Oh, dear. Hope my pair of misfits don’t come calling while you’re here then. The seem to know when someone doesn’t want them around. Did you first consider your self a writer before or after you entered college?
- I wrote my first story when I was nine just so I had somewhere to put my “imaginary friends”. Before that my mother kept threatening to send me to a doctor for talking to them.
- My imaginary friends told me do it. J
- I wrote a long epic fanfic series in the Queer as Folk fandom in the early 2000’s. Those readers made me a thank you book filled with their wonderful praise for the story and support of my work. That was when I first felt like I might have something of value to share and that a very real audience was there waiting for it.
- I had a friend in my late teens who lead a dangerous, mysterious life. He shared some of his amazing adventures with me and I turned those stories into a novel. That book was my college thesis, as well, and my first copyright—but it remains unpublished at present.
Are you at a point where you can talk about your current projects yet, or are they still in development?
- I self-published Book 1 of my series Arabesque on June 5, 2015. In between doing everything I can to raise awareness about the book, I’m deep into editing Book 2. I’m hoping to have it ready by October of this year.

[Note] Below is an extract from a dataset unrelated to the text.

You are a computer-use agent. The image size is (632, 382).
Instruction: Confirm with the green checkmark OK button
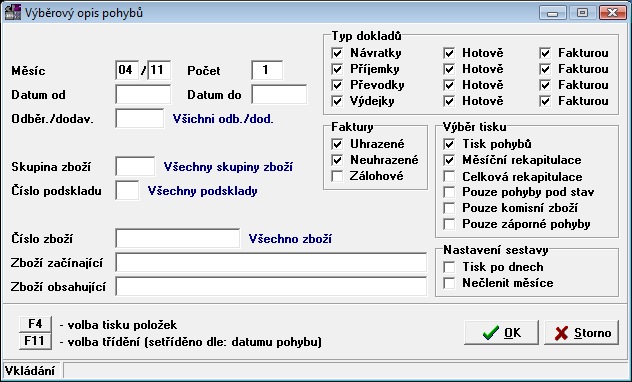click(x=501, y=333)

- Here’s the first part of the book’s description on Amazon: Elijah Paulson is a phoenix rising. Redefining himself after the brutal demise of an eight-year marriage, he’s finding his wings. This transformation is vigilantly shepherded by Michael Ward, the founder of an elite SMBD club tucked into the underbelly of the Los Angeles arts community. In Elijah, Ward sees the makings of a great Dom, as well as a second in command for his growing fraternity. Elijah meets Reid Hayden for the first time during this vulnerable juncture and is irresistibly drawn to the young man’s sensual magnetism.
- [I’m also] doing my mental outline of Book 3. And losing twenty pounds—that’s a massive project. 😉
Knowing what you know now, would you change anything in your current book or projects if you had to start over again?
- I changed so much of it from the original draft that I hardly recognize it. I can’t imagine changing anything more. I’m very proud of how the published version turned out.
I can agree with all of the above! And, I love the name of your book. Do you have a specific method when selecting titles?
- The overall title, Arabesque, is meant to suggest the elegant world of ballet to the reader. Each book has its own subtitle and the first—Honey in the Rock—is a line from a gospel hymn I adore.
That is an interesting combination. I’ve enjoyed ballet, and gospel music separately. The blend is intriguing. Does the unique view flow into your voice when you are writing?
- I like to move the plot with dialogue rather than a lot of exposition. I strive to have the reader know who’s speaking just by the tone of the dialogue. The reviews of my book so far have mentioned that the dialogue is strong and witty, so I’m encourages by that. Hemingway wrote a short story called “Hills Like White Elephants” that remains the gold standard to me in how to tell a story with dialogue. I refer to that work often.
Was Hemingway the only author who influenced your life, or are there others?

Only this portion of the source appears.